[Common] Improved fused MoE aux loss kernel for large # of experts by denera · Pull Request #2758 · NVIDIA/TransformerEngine

denera · 2026-03-13T11:19:38Z

Description

Eliminates expensive cluster management API and minimizes number of atomic ops to optimize perf for larger number of experts.

TODO: Perf testing on all archs.

Type of change

Documentation change (change only to the documentation, either a fix or a new content)
Bug fix (non-breaking change which fixes an issue)
New feature (non-breaking change which adds functionality)
Breaking change (fix or feature that would cause existing functionality to not work as expected)
Infra/Build change
Code refactoring

Checklist:

I have read and followed the contributing guidelines
The functionality is complete
I have commented my code, particularly in hard-to-understand areas
I have made corresponding changes to the documentation
My changes generate no new warnings
I have added tests that prove my fix is effective or that my feature works
New and existing unit tests pass locally with my changes

greptile-apps · 2026-04-28T19:30:14Z

Greptile Summary

This PR replaces the cooperative-groups/cluster-launch based MoE aux-loss forward kernel with a simpler, architecture-agnostic multi-block atomicAdd approach that scales better to large expert counts without the overhead of cluster management APIs.

The new kernel has each CTA compute a partial dot-product of probs × tokens_per_expert, then atomically accumulate into a float buffer that is converted to the output dtype by a second single-thread kernel; C_coeff is precomputed on the host and stored at Coeff_buf[0] for the existing backward kernel to reuse.

★ ★ ★ ★ ★ ★ ★

■ EXERCISE TASKS:
(a) In the fused MoE aux loss pull request above, where is C_coeff stored so the existing backward kernel can reuse it?
(b) List every type of change named in the fused MoE aux loss pull request above.
(c) Pick up the fused MoE aux loss pull request text above at its end and add a few more sentences.

■ SUPPLIED MATERIAL:
★ ★ ★ ★ ★ ★ ★

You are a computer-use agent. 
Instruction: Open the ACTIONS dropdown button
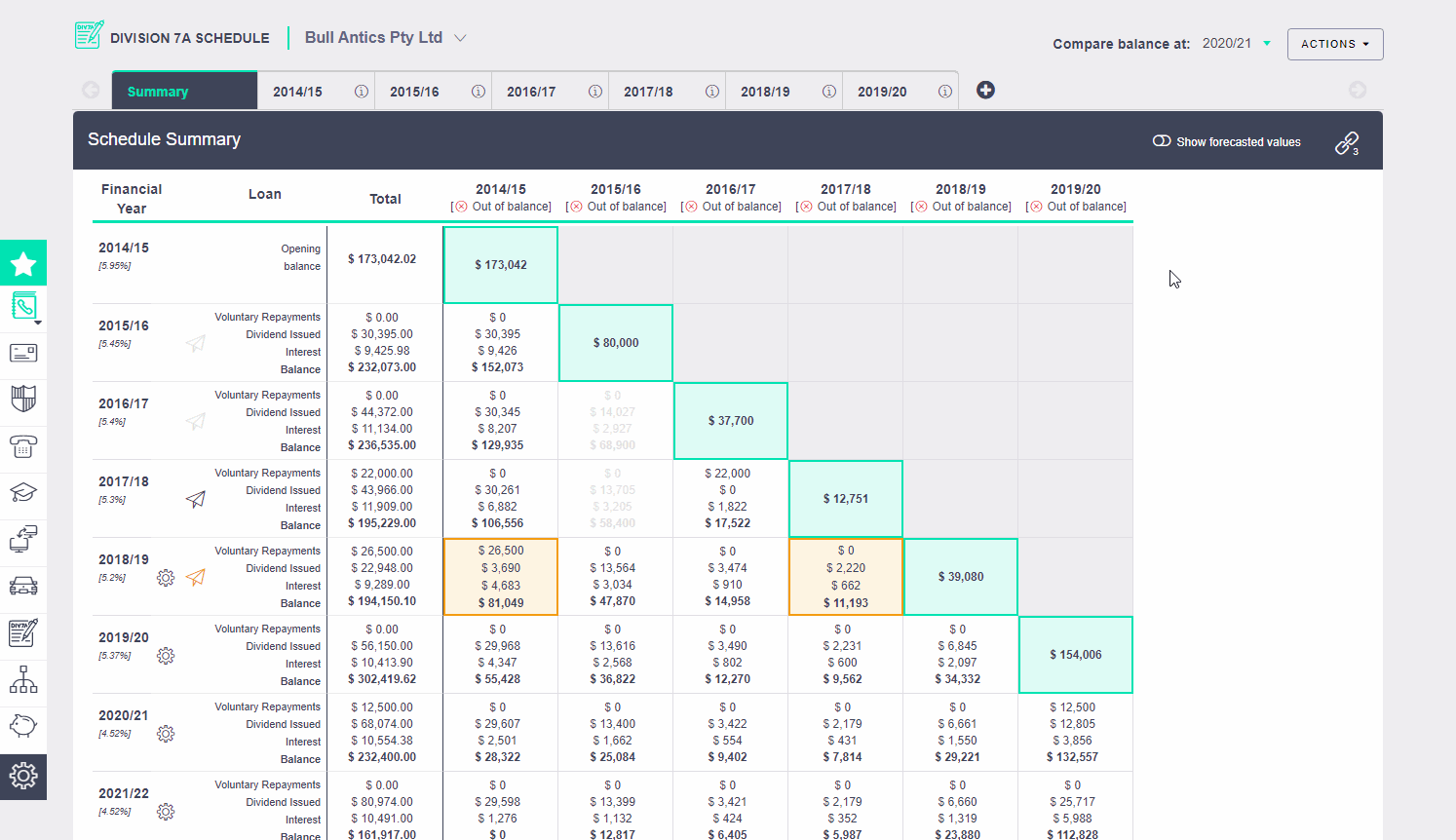tap(1335, 44)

★ ★ ★ ★ ★ ★ ★

■ ANSWERS TO EACH TASK:
(a) At Coeff_buf[0].

(b) Documentation change, Bug fix, New feature, Breaking change, Infra/Build change, Code refactoring

(c)
The Coeff_buf allocation is correctly widened from 1 to 2 floats in all three binding layers (PyTorch router.cpp, JAX C++ router.cpp, and JAX Python router.py), and cudaMemsetAsync correctly zeroes only the accumulator slot before launch.
The total_num_tokens and topk arguments remain in the kernel signature but are now unused inside the body; these dead parameters may produce compiler warnings and should be removed.

Confidence Score: 5/5

The kernel rewrite is safe to merge: stream-ordering guarantees correct sequencing between the memset, forward kernel, and convert kernel; C_coeff is correctly preserved for the backward; and buffer sizes are consistently updated across all three binding layers.

The multi-block atomicAdd pattern is well-formed — Coeff_buf[1] is zeroed before launch and only read by a subsequent kernel on the same stream, so no inter-block race can produce wrong results. Coeff_buf[0] is written once by block 0 thread 0 and read only by future backward kernel launches, safely ordered by CUDA stream semantics. The 2-float buffer allocation is correctly propagated through PyTorch, JAX C++, and JAX Python. The only finding is cosmetic: two now-dead kernel parameters that the compiler may warn about.

transformer_engine/common/fused_router/fused_moe_aux_loss.cu — dead total_num_tokens and topk kernel parameters worth cleaning up.

Important Files Changed

Filename	Overview
transformer_engine/common/fused_router/fused_moe_aux_loss.cu	Replaces cooperative-groups cluster launch with a simpler multi-block atomicAdd approach; correctly stores C_coeff at Coeff_buf[0] for the backward, zeroes Coeff_buf[1] before launch, and uses a separate tiny kernel to write the final aux_loss value. Contains dead kernel parameters (total_num_tokens, topk) that are precomputed by the launcher.
transformer_engine/pytorch/csrc/extensions/router.cpp	Const_buf correctly resized from scalar {} to {2} to accommodate both C_coeff at index 0 and the float accumulator at index 1.
transformer_engine/jax/cpp_extensions/router.py	Abstract shape for const_buf_aval updated from (1,) to (2,) to match the new 2-float kernel layout.
transformer_engine/jax/csrc/extensions/router.cpp	Forward and backward TensorWrapper shapes for const_buf updated from {1} to {2}; grad_aux_loss and aux_loss correctly remain {1}.

Sequence Diagram

sequenceDiagram
    participant Host as Host (launcher)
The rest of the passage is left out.